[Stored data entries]
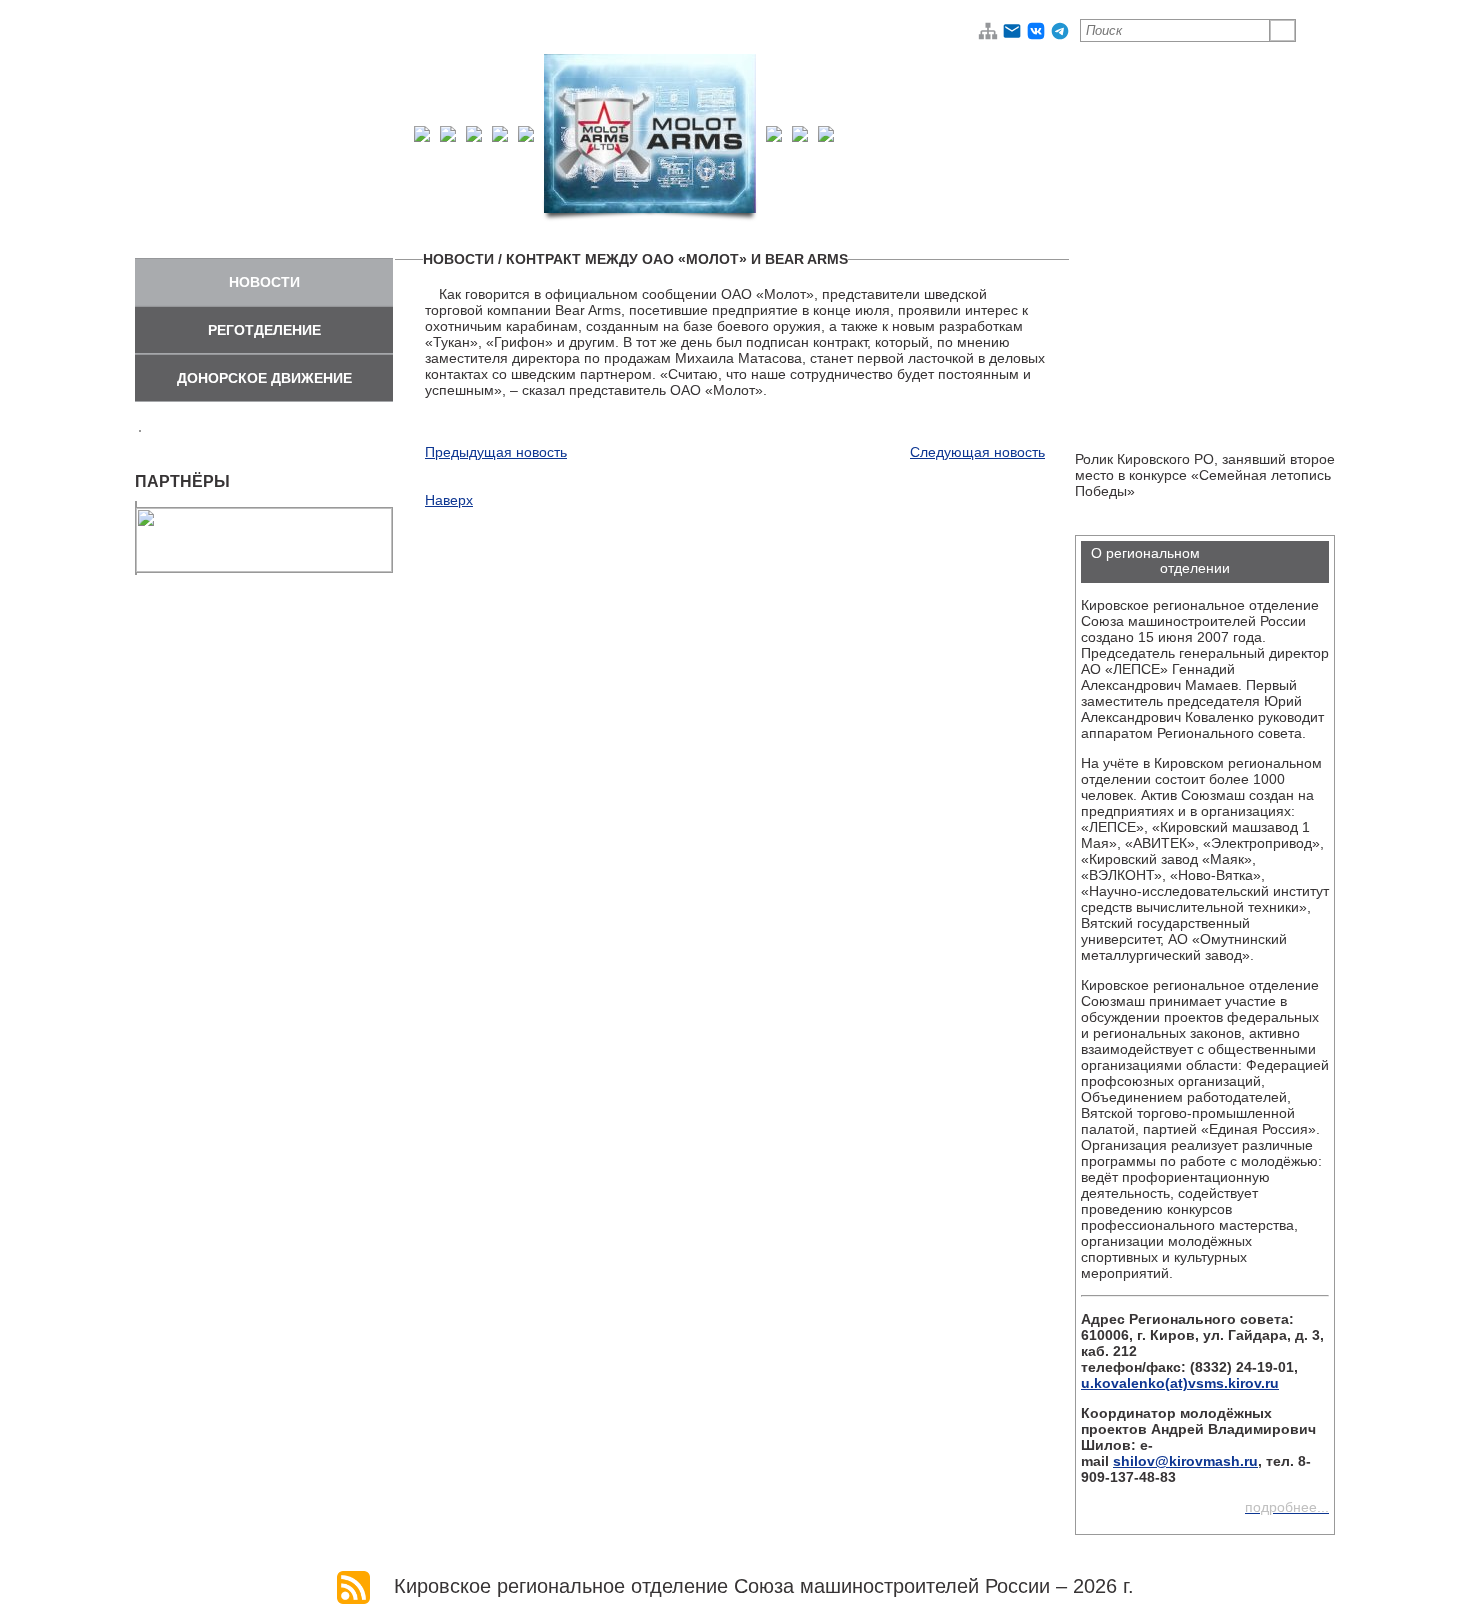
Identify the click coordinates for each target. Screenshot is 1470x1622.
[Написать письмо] (1012, 36)
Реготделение (264, 330)
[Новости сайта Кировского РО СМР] (353, 1586)
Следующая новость (977, 452)
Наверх (449, 500)
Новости (264, 282)
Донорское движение (264, 378)
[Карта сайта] (988, 36)
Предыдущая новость (496, 452)
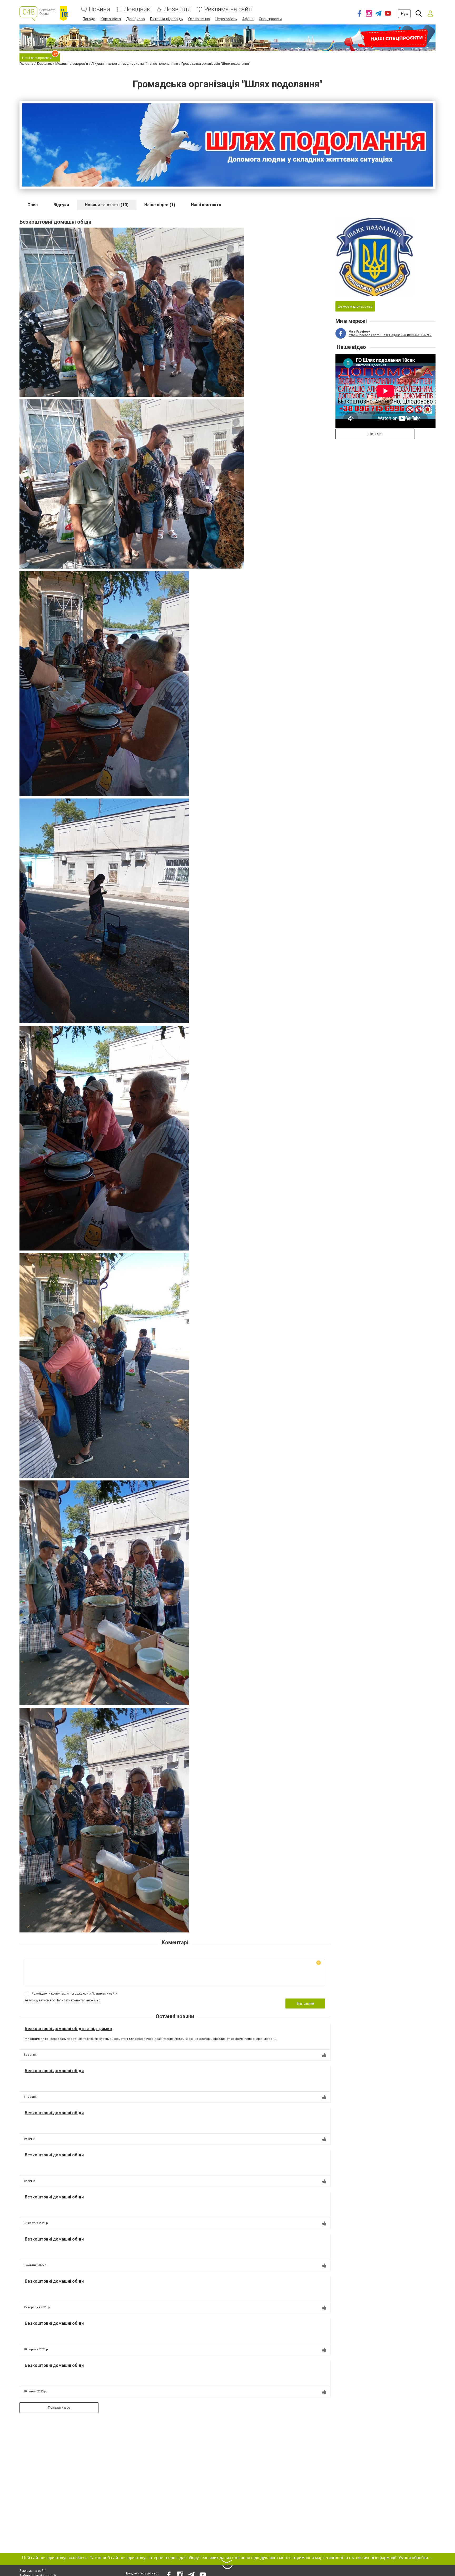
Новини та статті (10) (106, 204)
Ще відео (375, 434)
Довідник (137, 9)
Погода (89, 19)
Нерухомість (226, 19)
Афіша (248, 19)
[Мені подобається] (324, 2055)
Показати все (59, 2407)
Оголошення (199, 19)
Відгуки (61, 204)
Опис (32, 204)
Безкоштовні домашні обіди (54, 2070)
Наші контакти (206, 204)
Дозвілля (177, 9)
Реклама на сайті (228, 9)
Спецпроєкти (270, 19)
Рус (404, 13)
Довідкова (135, 19)
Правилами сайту (104, 1993)
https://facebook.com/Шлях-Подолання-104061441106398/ (390, 335)
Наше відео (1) (159, 204)
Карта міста (111, 19)
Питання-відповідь (166, 19)
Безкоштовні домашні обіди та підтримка (68, 2028)
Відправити (305, 2003)
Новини (99, 9)
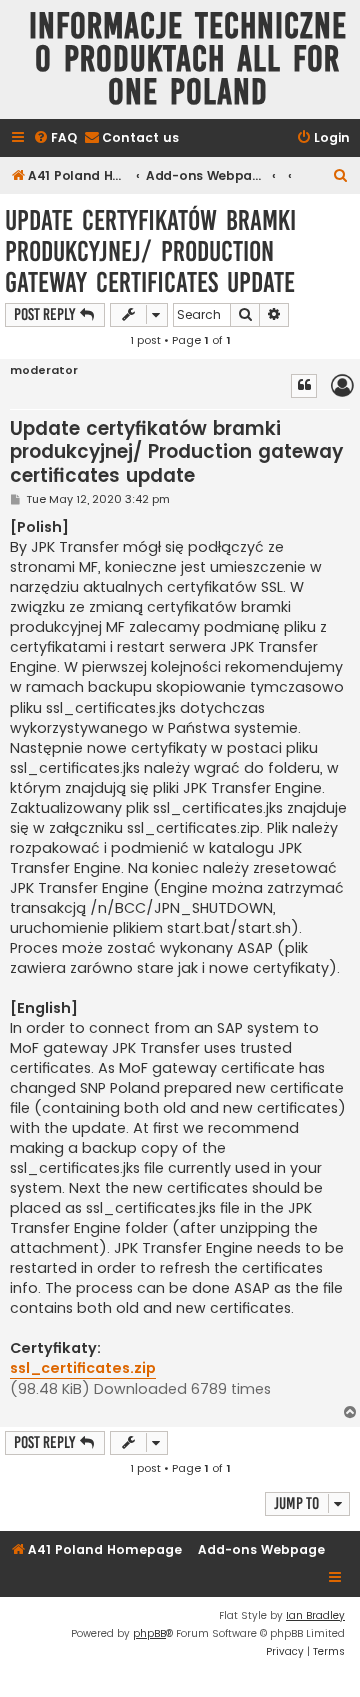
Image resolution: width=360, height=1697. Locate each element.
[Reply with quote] (304, 386)
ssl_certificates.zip (83, 1368)
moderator (44, 370)
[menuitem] (55, 138)
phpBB (149, 1633)
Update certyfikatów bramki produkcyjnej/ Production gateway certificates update (150, 251)
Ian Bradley (315, 1615)
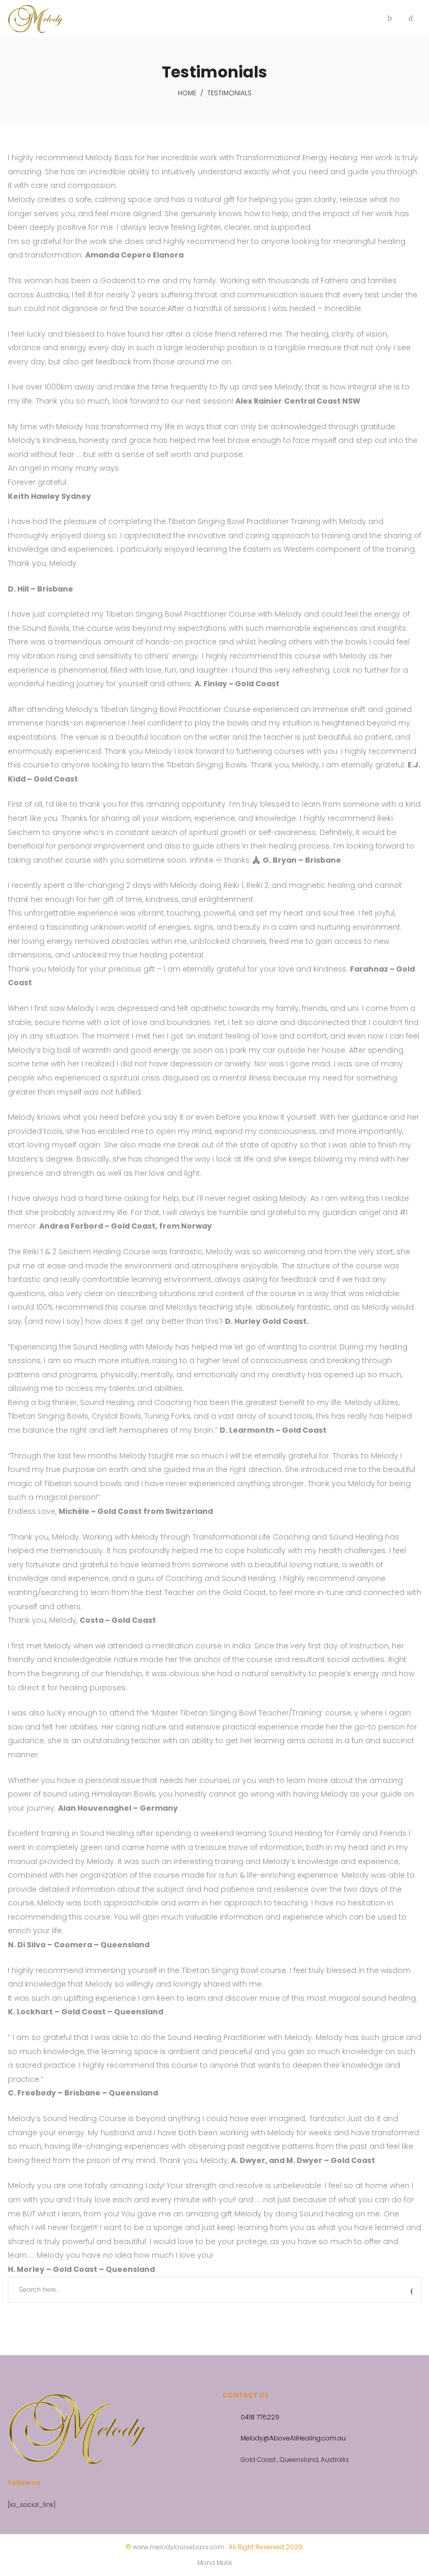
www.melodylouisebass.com (179, 2546)
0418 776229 (260, 2417)
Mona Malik (214, 2562)
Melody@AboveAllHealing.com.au (293, 2438)
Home (187, 92)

Task instructions | Print all of the records shown above exactly, leaving out each picture.

Response |
Identify the click coordinates for each target. Screenshot is 1470x1622.
[Написать письмо] (1012, 36)
Реготделение (264, 330)
[Новости сайта Кировского РО СМР] (353, 1586)
Следующая новость (977, 452)
Наверх (449, 500)
Новости (264, 282)
Донорское движение (264, 378)
[Карта сайта] (988, 36)
Предыдущая новость (496, 452)
Новини та статті (10) (106, 204)
Ще відео (375, 434)
Довідник (137, 9)
Погода (89, 19)
Нерухомість (226, 19)
Афіша (248, 19)
[Мені подобається] (324, 2055)
Показати все (59, 2407)
Оголошення (199, 19)
Відгуки (61, 204)
Опис (32, 204)
Безкоштовні домашні обіди (54, 2070)
Наші контакти (206, 204)
Дозвілля (177, 9)
Реклама на сайті (228, 9)
Спецпроєкти (270, 19)
Рус (404, 13)
Довідкова (135, 19)
Правилами сайту (104, 1993)
https://facebook.com/Шлях-Подолання-104061441106398/ (390, 335)
Наше відео (1) (159, 204)
Карта міста (111, 19)
Питання-відповідь (166, 19)
Безкоштовні домашні обіди та підтримка (68, 2028)
Відправити (305, 2003)
Новини (99, 9)
Image resolution: width=360, height=1697. Locate each element.
[Reply with quote] (304, 386)
ssl_certificates.zip (83, 1368)
moderator (44, 370)
[menuitem] (55, 138)
phpBB (149, 1633)
Update certyfikatów bramki produkcyjnej/ Production gateway certificates update (150, 251)
Ian Bradley (315, 1615)
www.melodylouisebass.com (179, 2546)
0418 776229 (260, 2417)
Mona Malik (214, 2562)
Melody@AboveAllHealing.com.au (293, 2438)
Home (187, 92)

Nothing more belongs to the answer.